▶ [Exercise goal]: Word for word, quote the lines from the one containing "At what coordinates" to the end of the entries below, including both. Leave pictures out.

▶ [Data records]:
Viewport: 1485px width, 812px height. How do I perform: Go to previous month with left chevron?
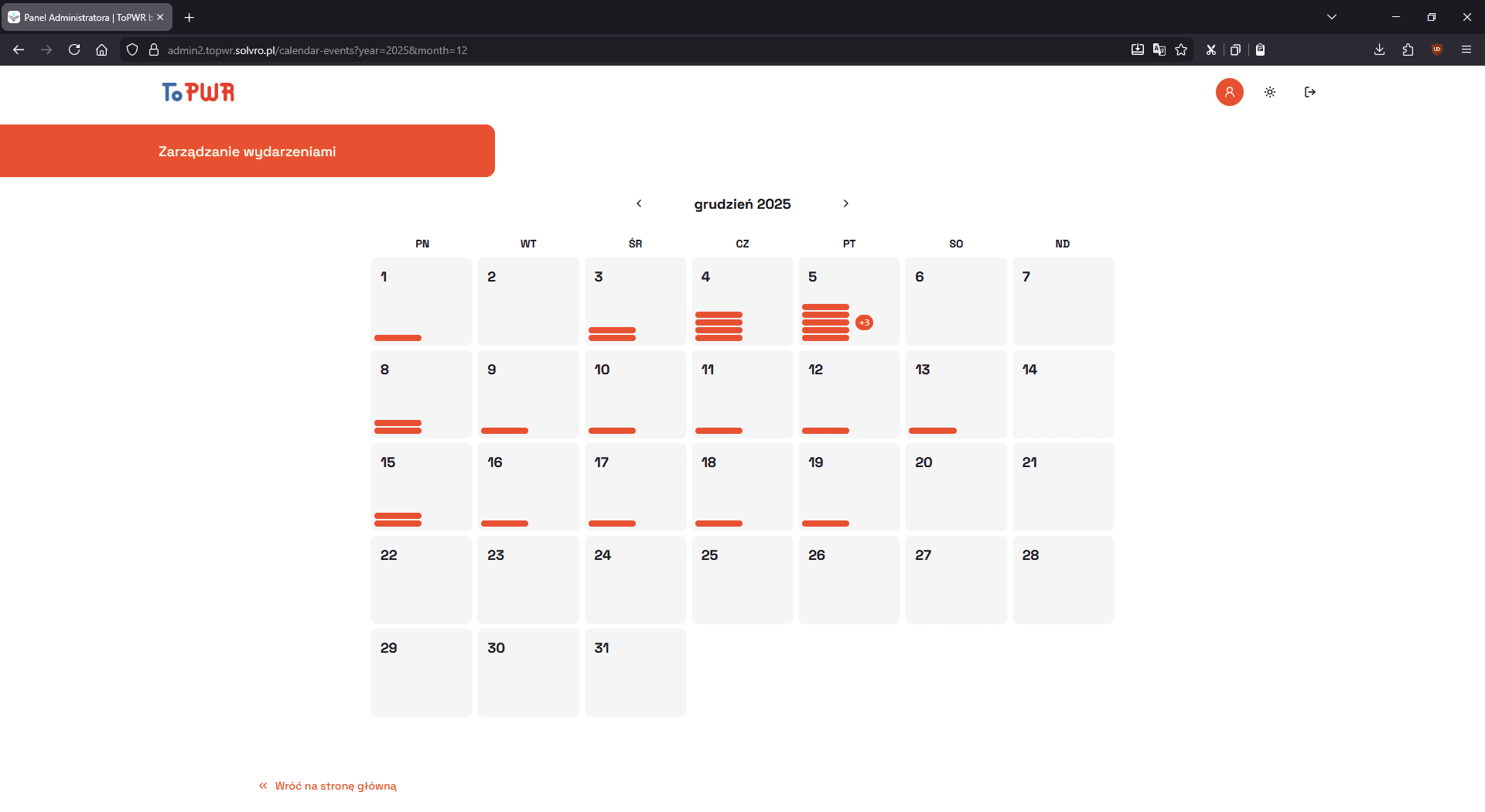click(x=639, y=203)
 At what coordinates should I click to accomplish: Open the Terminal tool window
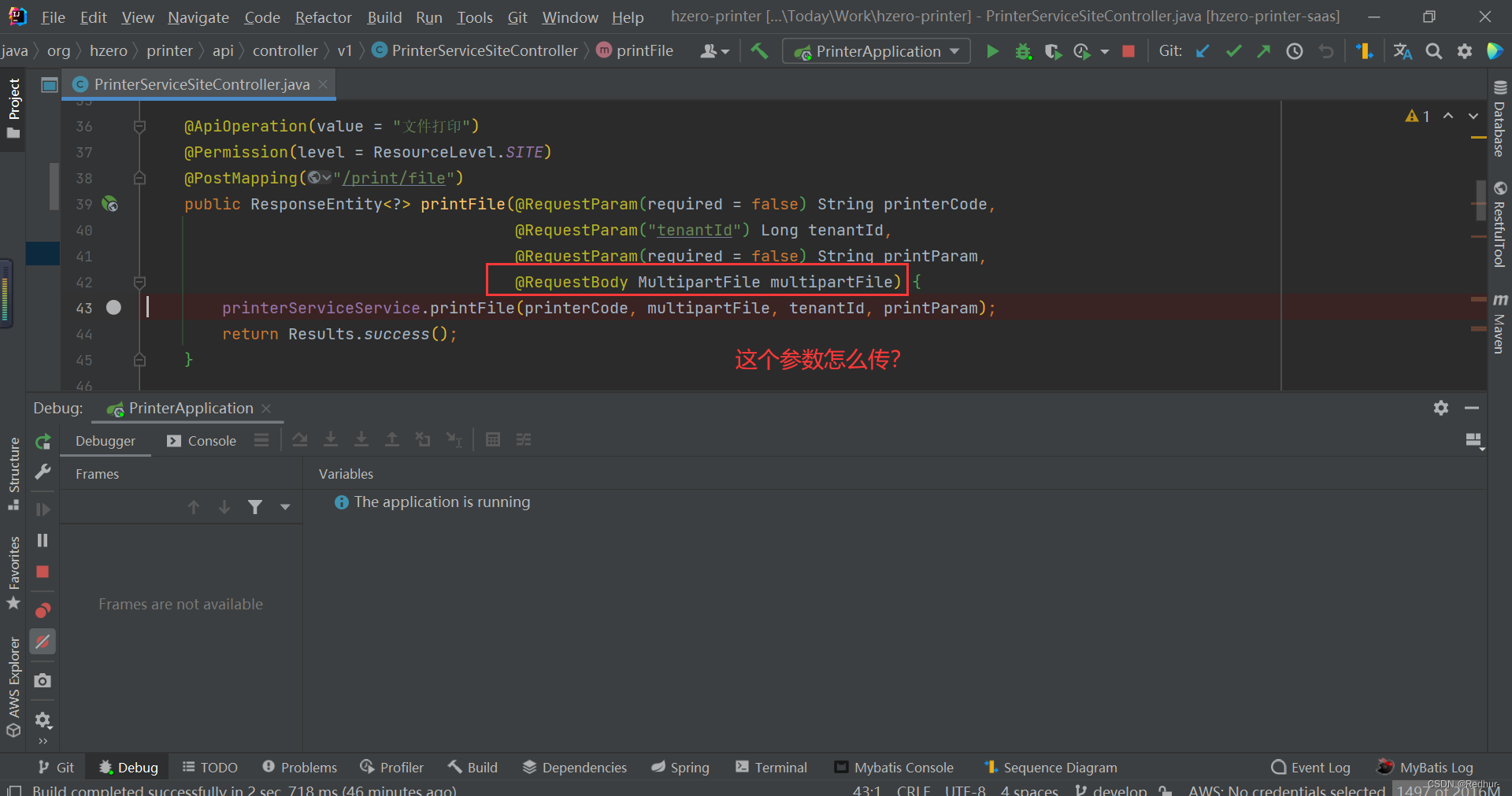[x=780, y=767]
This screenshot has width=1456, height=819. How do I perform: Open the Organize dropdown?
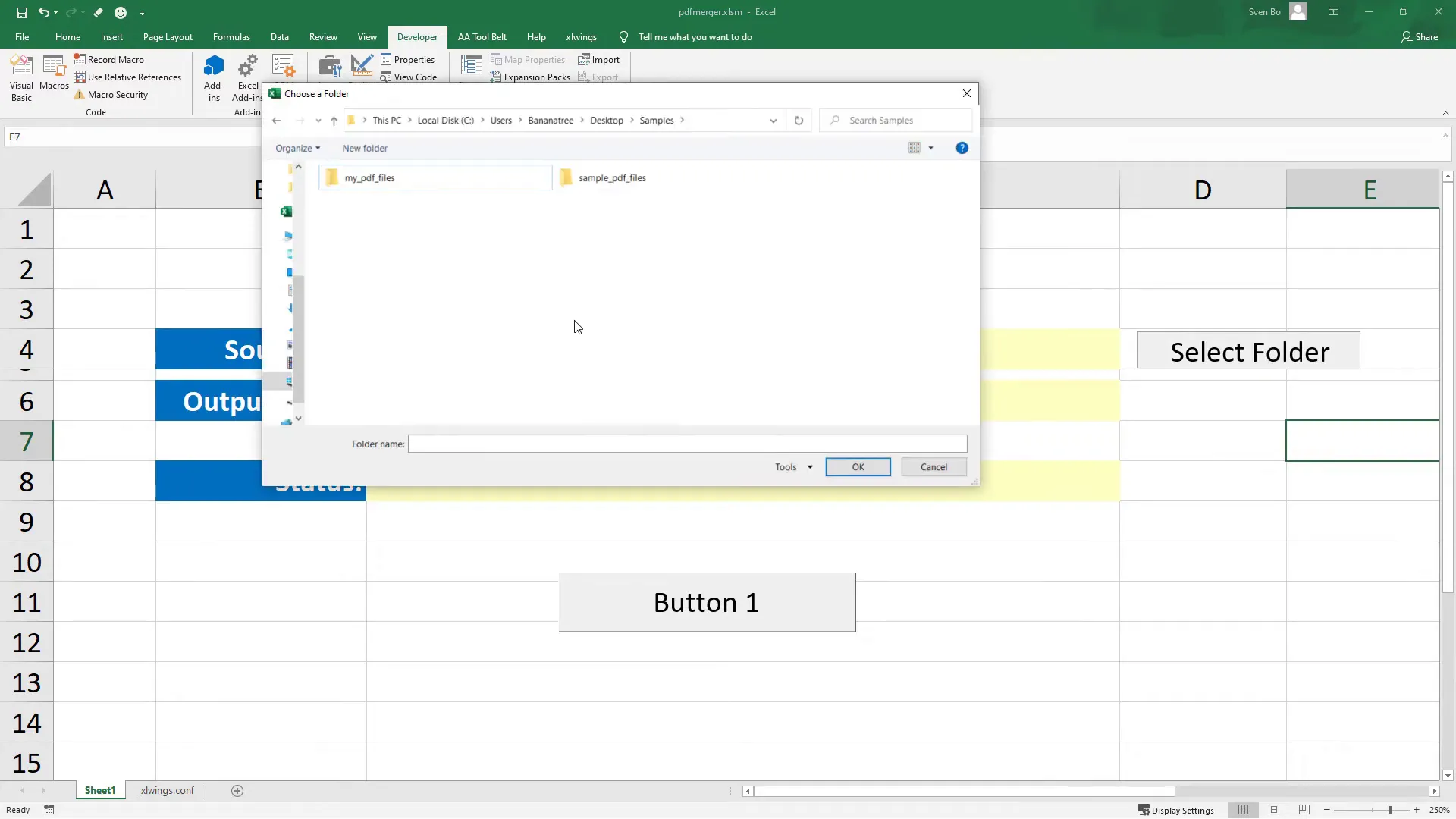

▶ [Exercise solution]:
 At what coordinates should I click to accomplish: Open the Terminal tool window
[x=780, y=767]
This screenshot has width=1456, height=819. How do I perform: Open the Organize dropdown?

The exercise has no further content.